I’ve read several articles which tout General Electric as a good large cap dividend stock.  Here are just two examples of lackluster initial analysis.

Gurufocus.com ran an article April 3rd, 2012 on “High-Dividend Yielders for 2012”.  General Electric (GE) was one the five stocks recommended in the article.  Apparently the author of the article thinks that a 3% dividend yield is a high dividend.  I think that a stock needs to yield at least 6% to be considered a high dividend stock.

http://www.gurufocus.com/news/170209/5-highdividend-yielders-for-2012

The author has this to say about GE:

General Electric (GE) – General Electric has performed well over the last few months and the stock is up about 13%. It has a trailing price to earnings ratio of about 15.8 which puts it a little higher than the market multiple so it is not a great bargain, but its 3.6% dividend yield is quite a bit higher than that of the market. Also, with a payout ratio of only 50% investors can sleep well knowing that it is safe.

General Electric is unique but can probably be best compared to Siemens AG ADR (SI), which is a much smaller company with a market cap of only $88 billion compared to GE’s $207 billion. Siemens looks a little cheaper at first glance with a trailing 12 month price to earnings ratio of 11.5 compared to almost 16 for GE as noted above, but GE has significantly higher gross margins and operating margins at 37.9% and 12.1% respectively. A good article detailing GE’s current situation can be found here.

The stock trades at a price that is near its 52 week high of $20.85 and is not cheap as mentioned above.

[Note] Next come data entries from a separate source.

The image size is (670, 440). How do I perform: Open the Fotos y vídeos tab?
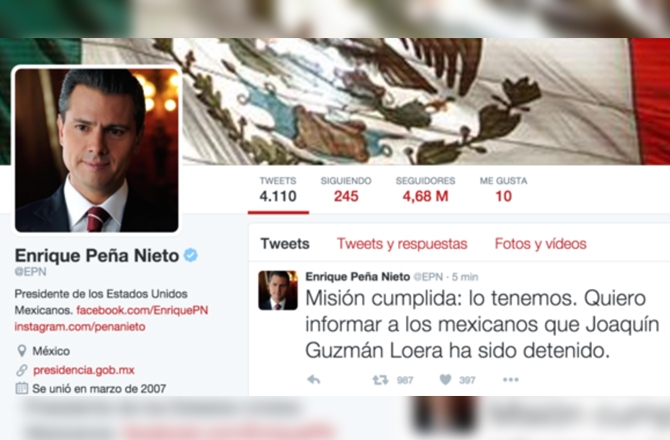541,243
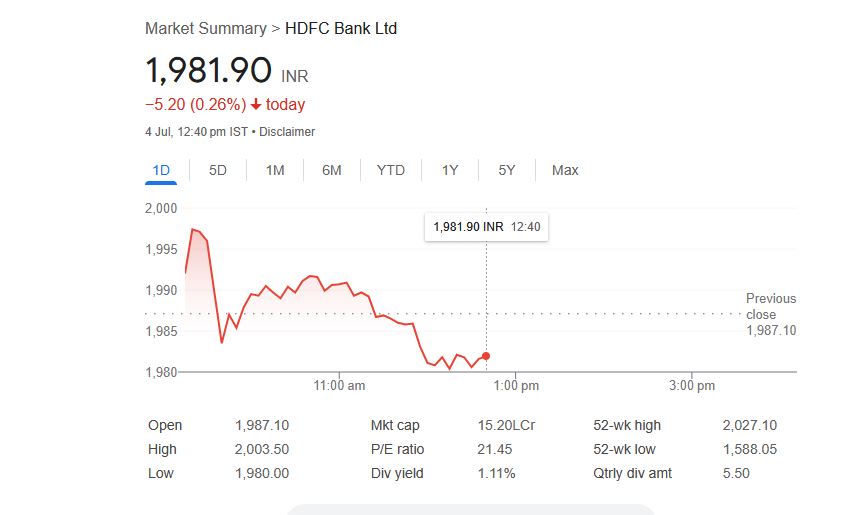Select the YTD range tab
The width and height of the screenshot is (846, 515).
391,170
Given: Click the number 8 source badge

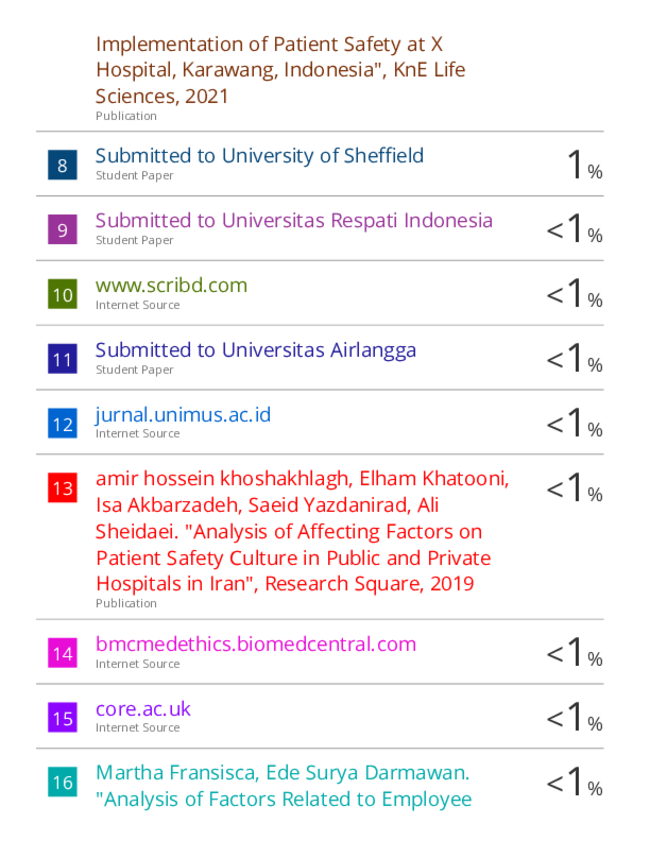Looking at the screenshot, I should [62, 165].
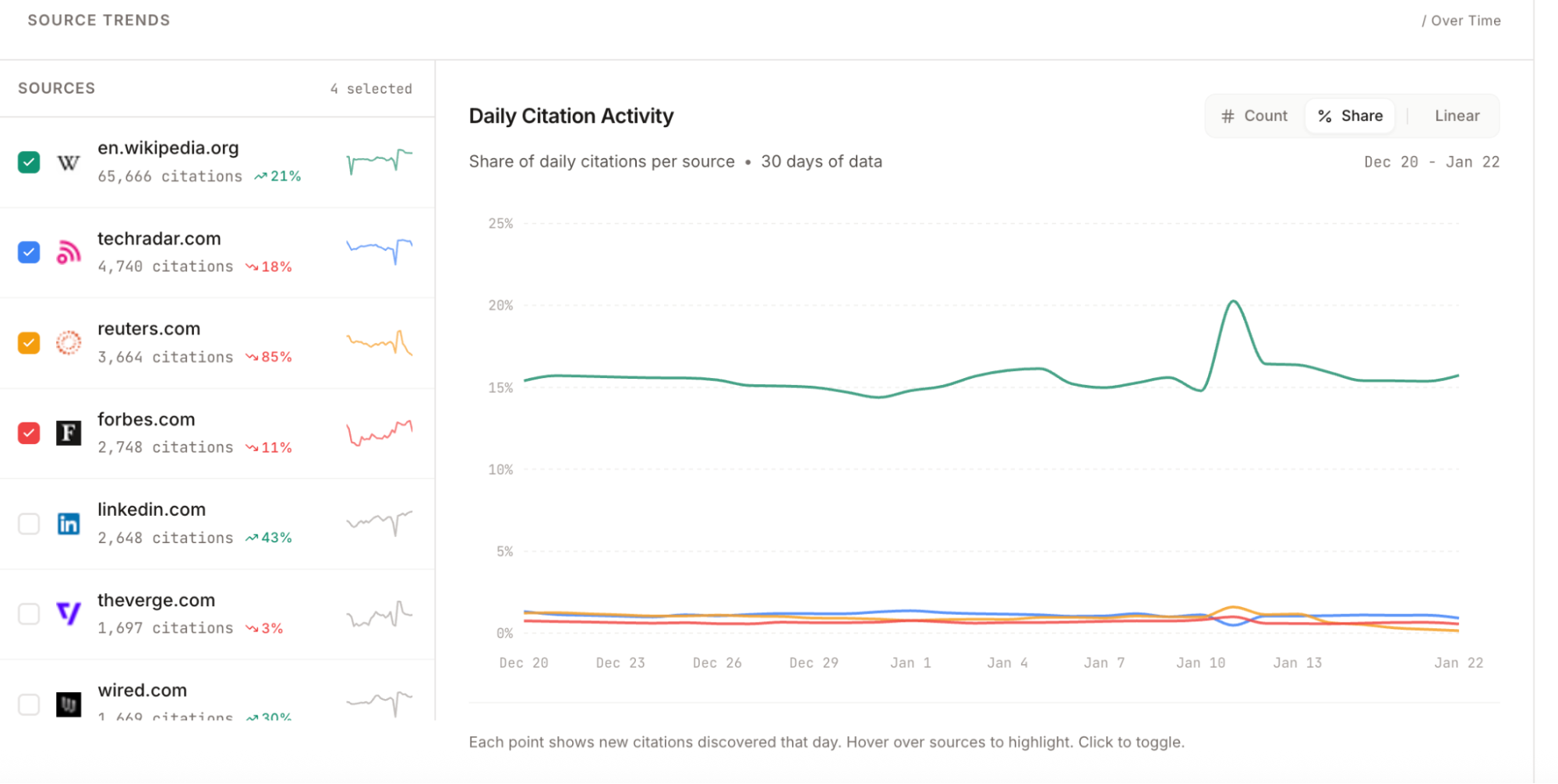Switch to the Count view tab

[x=1255, y=116]
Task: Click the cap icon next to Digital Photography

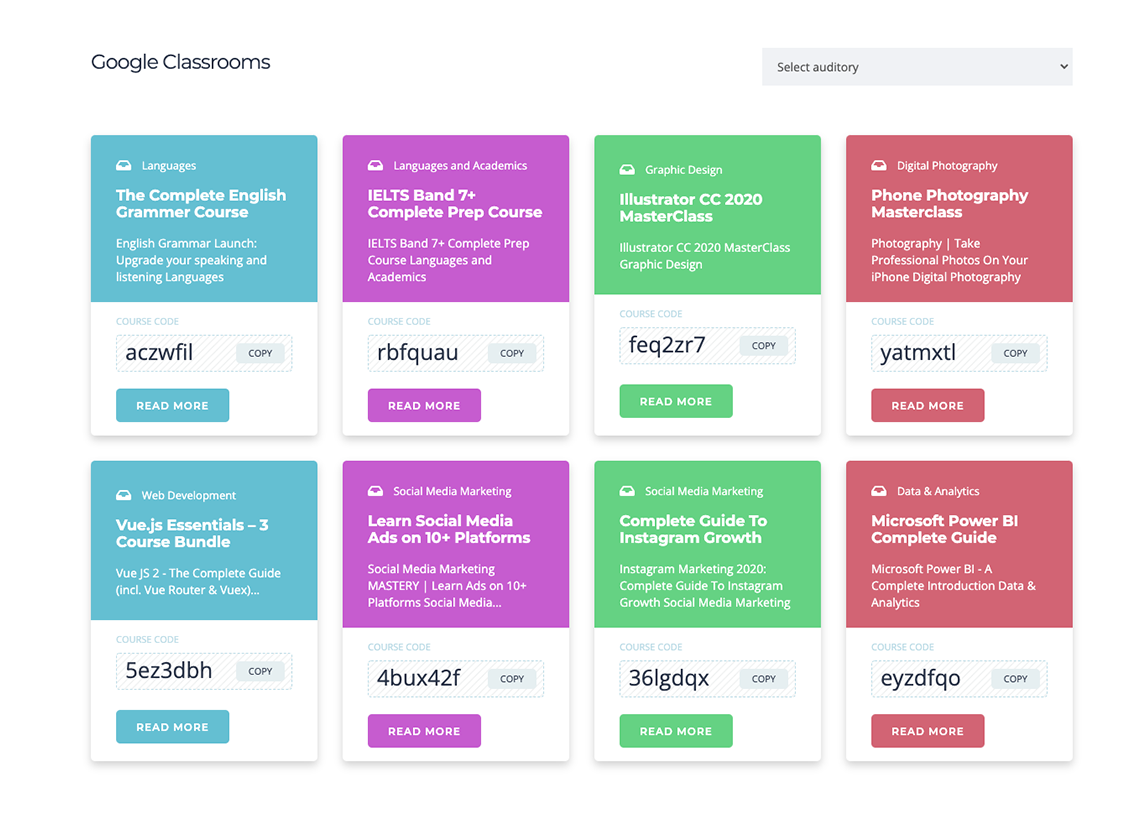Action: (x=879, y=166)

However, it is a great company that will offer yield-starved investors a place to earn a decent yield and I would be a buyer at $19 per share or less.

Seeking alpha contributor, DividendInvestr, wrote the article titled “7 High Dividend Large Cap Stocks For Income Investors”

http://seekingalpha.com/article/485891-7-high-dividend-large-cap-stocks-for-income-investors

He had this to say about GE:

6. General Electric Company: General Electric Company operates as a technology and financial services company worldwide. GE recently traded at $19.49 and has a 3.5% dividend yield. GE lost 1.7% during the past 12 months. The stock has a market cap of $206.2 billion, P/E ratio of 15.9 and Total Debt/Equity ratio of 3.89. GE also had an EPS growth rate of -7.2% during the last five years. Ken Fisher holds the largest position in GE with his $397 million investment. Ken Fisher reduced his position in GE by 30% during the last quarter of 2011.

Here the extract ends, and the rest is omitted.